---- PROVIDED TEXT

Whether it is love or arranged, marriage is always a chance. Sometimes it may appear to have clicked for a short period of time but, in the long run, it becomes a question mark. Sometimes in the beginning the couple may appear completely incompatible but as time goes they become a compatible pairing.

The joke is that before marriage, whether arranged or love, a couple is mad about each other. During marriage, they are made for each other. Later they are mad at each other. After a while they are mad because of each other. But if we see that marriage is an institution that sustains on patience, sacrifice, caring for each other, and sharing, then marriage can sustain and be supportive.

Marriage is like a chameleon – changing colours all the time. If a couple sees this, there’s hope for their union.

If you have given 100 percent and still your marriage doesn’t seem to be working, then you better move on and let the other move on, instead of making the lives of both miserable. But the question is whether you have given your 100 percent. Have you made all the efforts to make your marriage work?

Hallmarks of a Happy Marriage

The hallmarks of a happy marriage are a sense of commitment, co-operation, compassion, caring and less ego. A relationship can bring us strength or weakness depending on the mind. If the mind is strong then relationships are a gift to us, but if the mind is weak and not in control, then relationships can feel like bondage. If you hold each other’s necks, it will feel like bondage. If you walk together, shoulder-to-shoulder with each other, it will serve as a support. So be a support to each other, be a companion and move forward.

The hallmarks of a happy marriage are a sense of commitment, co-operation, compassion, caring and less ego

– Gurudev Sri Sri Ravi Shankar

In marriage you should consider the other person as your own part — like your arm, or leg. It’s two bodies, one mind, one soul. So, whatever your spouse desires, you make it your own desire. Consider your spouse’s taste as your own. The conflict arises when your tastes start moving apart. You should start saying your taste is my taste; your pleasure is my pleasure. “I am here for you, rather than, what can you do for me?”

--------

* **YOUR OBJECTIVE**
Quote the passage on marriage word for word, beginning at the words "The joke is" and stopping after "and be supportive.".

---- GIVEN RECORDS

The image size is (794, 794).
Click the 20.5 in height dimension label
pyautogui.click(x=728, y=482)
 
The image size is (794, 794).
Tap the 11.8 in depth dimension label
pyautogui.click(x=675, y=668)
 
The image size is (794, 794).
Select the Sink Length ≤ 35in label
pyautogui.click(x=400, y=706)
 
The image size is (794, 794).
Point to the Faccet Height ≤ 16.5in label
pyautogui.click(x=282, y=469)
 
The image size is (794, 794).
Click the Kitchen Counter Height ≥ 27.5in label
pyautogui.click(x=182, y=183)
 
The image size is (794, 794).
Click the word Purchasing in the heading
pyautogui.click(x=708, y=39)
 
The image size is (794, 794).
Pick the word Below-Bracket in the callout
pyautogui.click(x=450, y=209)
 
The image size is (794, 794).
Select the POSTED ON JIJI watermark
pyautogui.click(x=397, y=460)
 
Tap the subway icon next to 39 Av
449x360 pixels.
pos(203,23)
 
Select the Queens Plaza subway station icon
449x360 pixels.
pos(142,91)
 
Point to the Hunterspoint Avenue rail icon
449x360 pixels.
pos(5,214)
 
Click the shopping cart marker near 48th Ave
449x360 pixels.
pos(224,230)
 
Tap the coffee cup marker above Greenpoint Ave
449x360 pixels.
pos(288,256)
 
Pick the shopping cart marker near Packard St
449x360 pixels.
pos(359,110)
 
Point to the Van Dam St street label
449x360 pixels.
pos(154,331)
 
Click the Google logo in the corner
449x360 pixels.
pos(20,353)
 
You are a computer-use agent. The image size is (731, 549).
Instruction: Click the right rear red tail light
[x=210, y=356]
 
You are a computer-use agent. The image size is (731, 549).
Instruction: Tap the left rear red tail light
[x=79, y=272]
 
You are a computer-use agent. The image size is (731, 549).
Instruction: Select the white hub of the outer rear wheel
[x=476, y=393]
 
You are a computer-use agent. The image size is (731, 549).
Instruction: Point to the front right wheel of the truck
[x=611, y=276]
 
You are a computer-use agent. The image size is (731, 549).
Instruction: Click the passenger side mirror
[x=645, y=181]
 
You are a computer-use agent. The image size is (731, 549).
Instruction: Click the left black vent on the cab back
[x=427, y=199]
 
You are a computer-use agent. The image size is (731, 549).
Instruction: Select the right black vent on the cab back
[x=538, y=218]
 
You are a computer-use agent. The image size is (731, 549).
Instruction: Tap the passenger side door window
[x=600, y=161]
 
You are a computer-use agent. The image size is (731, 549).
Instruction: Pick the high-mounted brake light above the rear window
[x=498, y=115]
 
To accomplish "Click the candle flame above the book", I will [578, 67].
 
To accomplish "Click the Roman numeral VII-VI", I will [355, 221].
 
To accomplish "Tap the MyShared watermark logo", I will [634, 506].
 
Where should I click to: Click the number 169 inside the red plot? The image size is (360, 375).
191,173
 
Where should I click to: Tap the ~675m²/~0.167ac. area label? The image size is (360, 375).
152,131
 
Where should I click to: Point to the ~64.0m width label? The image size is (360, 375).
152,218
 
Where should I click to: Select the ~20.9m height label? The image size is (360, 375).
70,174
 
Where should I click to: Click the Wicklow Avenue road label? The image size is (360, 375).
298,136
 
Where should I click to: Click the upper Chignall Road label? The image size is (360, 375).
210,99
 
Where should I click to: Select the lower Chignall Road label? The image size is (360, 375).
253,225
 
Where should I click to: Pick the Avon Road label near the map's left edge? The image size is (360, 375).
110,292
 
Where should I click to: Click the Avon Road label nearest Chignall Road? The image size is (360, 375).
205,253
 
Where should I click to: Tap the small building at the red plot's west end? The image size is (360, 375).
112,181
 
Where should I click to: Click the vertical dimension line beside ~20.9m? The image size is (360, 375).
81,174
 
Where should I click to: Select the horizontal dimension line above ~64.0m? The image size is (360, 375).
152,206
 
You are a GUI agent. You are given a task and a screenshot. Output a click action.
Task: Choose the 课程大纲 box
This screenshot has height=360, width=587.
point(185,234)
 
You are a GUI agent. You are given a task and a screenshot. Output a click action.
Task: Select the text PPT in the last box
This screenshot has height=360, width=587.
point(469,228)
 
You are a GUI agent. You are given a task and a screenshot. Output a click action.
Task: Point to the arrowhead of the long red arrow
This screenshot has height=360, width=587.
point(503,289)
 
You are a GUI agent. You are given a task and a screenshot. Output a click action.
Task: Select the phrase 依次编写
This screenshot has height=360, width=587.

--------

* **WRITTEN RESPONSE**
The joke is that before marriage, whether arranged or love, a couple is mad about each other. During marriage, they are made for each other. Later they are mad at each other. After a while they are mad because of each other. But if we see that marriage is an institution that sustains on patience, sacrifice, caring for each other, and sharing, then marriage can sustain and be supportive.